В чем ошибался Джойс?
Владимир Набоков тщательно скрывал свою
литературную кухню. Фото РИА Новости
В предисловии к книге ее автор, филолог и попечитель Литературного фонда Владимира Набокова, пишет, что главные черты писательского архива – «фрагментарность и компактность».
Тем не менее собранные под одной обложкой материалы отличает внутреннее единство. Возможно, потому, что создавались в 1930–1950 годах, то есть, как замечает исследователь, во время неустроенности, тревоги, перемен, обретения нового дома. Они позволяют увидеть механизмы набоковского творчества, открывают кухню, которую писатель тщательно скрывал, болезненно реагируя не только на любые литературоведческие изыскания, но и на вполне нейтральные вопросы о влиянии, что нередко становилось предметом для острот в русском зарубежье. Беллетрист Василий Яновский вспоминал, как на утверждение, что «Приглашение на казнь» написано под влиянием Франца Кафки, получил категоричный ответ:
«– Я никогда не читал Кафку.
Ходасевич, которому я передал эти слова романиста, осклабился:
– Сомневаюсь, чтобы Набоков чего-либо не читал».
Так, в качестве одного из влияний на поэтику автора «Дара» Ольга Воронина указывает прозу Роберта Льюиса Стивенсона. От последователя неоромантизма Набоков в числе прочего перенял идею двойничества, раздвоения личности («Странная история доктора Джекила и мистера Хайда»), которую творчески преобразовывал в «Отчаянии» или «Соглядатае». Также отмечалось использование русским изгнанником введения в ткань повествования подробностей, детализации, без которой, как он утверждал в рукописи лекции о Стивенсоне, «в руках писателей восемнадцатого века произведение, подобное «Странной истории…», было бы абстрактным, как притча (…) Дж + Х не притча, не аллегория, не детектив». Подобное воздействие позволяет говорить о странной истории мистера Стивенсона и господина Сирина, или все же Набокова.
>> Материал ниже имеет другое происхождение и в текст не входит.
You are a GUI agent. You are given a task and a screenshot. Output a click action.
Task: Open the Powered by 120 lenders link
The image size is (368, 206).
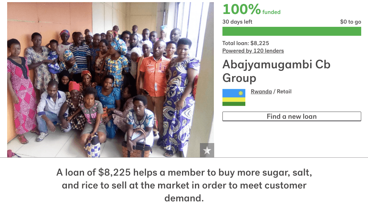(x=253, y=51)
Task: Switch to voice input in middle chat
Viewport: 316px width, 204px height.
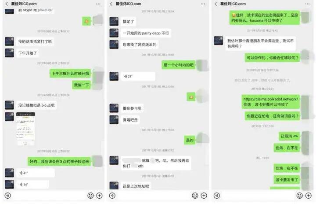Action: (x=112, y=196)
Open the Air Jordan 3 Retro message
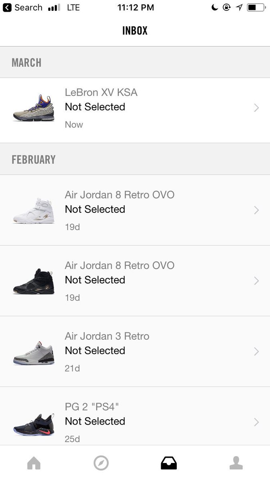The image size is (270, 481). 135,352
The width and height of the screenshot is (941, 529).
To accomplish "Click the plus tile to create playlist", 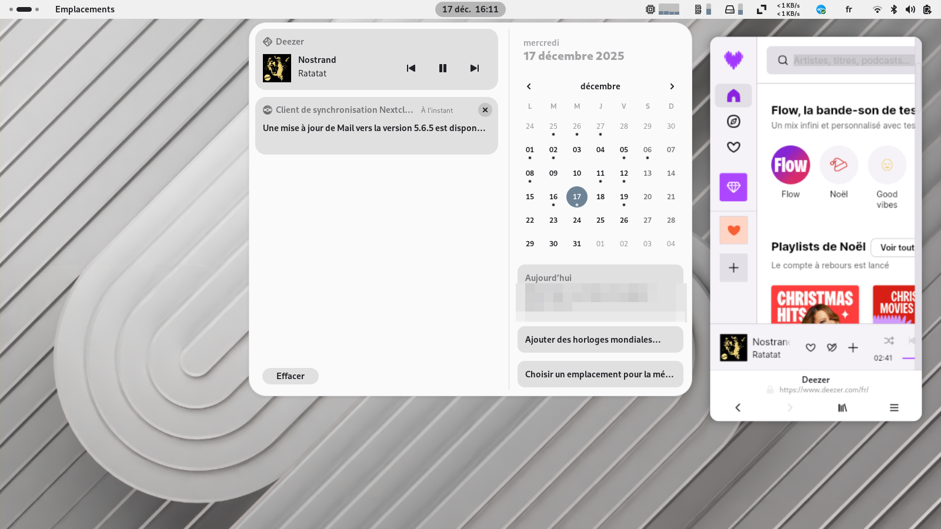I will click(x=733, y=268).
Ольга Воронина. Тайнопись:
Набоков. Архив. Подтекст.– СПб.:
Издательство Ивана Лимбаха,
2023. – 584 с.
Важна и публикация набоковского дневника за 1951 год. В дальнейшем он использовал многие свои записи или понравившиеся цитаты в интервью. Например, следующие фрагменты, «Интерколумний. Красивое слово – голубое небесное пространство между двумя колоннами» и «Джойс ошибался, придавая словам слишком много вербальной телесности», были включены писателем в интервью журналу «Плейбой», а затем в сборник «Строгие суждения». Использовались писателем заметки из дневника и при работе над художественными произведениями («Лолита», «Бледное пламя», «Сестры Вэйн»). Так, выписав 9 января строчку «Сорняк изгоняет цветок» из стихотворения Германа Мелвилла «Разрушенная вилла», писатель привел ее в романе «Ада». А запись от 6 января «Перевод «Евгения Онегина» в прозе» позволяет лучше понять сроки замысла и работы над переводом и комментариями к пушкинскому роману в стихах, вышедшими 13 лет спустя.
Не менее ценны публикуемые воспоминания супруги писателя Веры о детстве их сына Дмитрия, в частности об увлечении ребенка поездами и самолетами («страстная любовь к движущимся предметам»). В семь-восемь лет он «подписался на несколько журналов и изучал каждую техническую подробность, которую мог найти (…) затем он рисовал свои собственные проекты, фантастические и сложные и продуманные до последней детали». Эти увлечения он сохранил и в дальнейшем, собрав коллекцию железнодорожных моделей. Впрочем, у молодого человека было и общее с отцом – яркое образное мышление. Когда у Набокова-младшего брали кровь для анализов, он сравнил процесс с «поездом оранжевого цвета, идущим сквозь стеклянный туннель». Может быть, и новые метафоры сына тоже повлияли на стиль Набокова, а не только проза Стивенсона.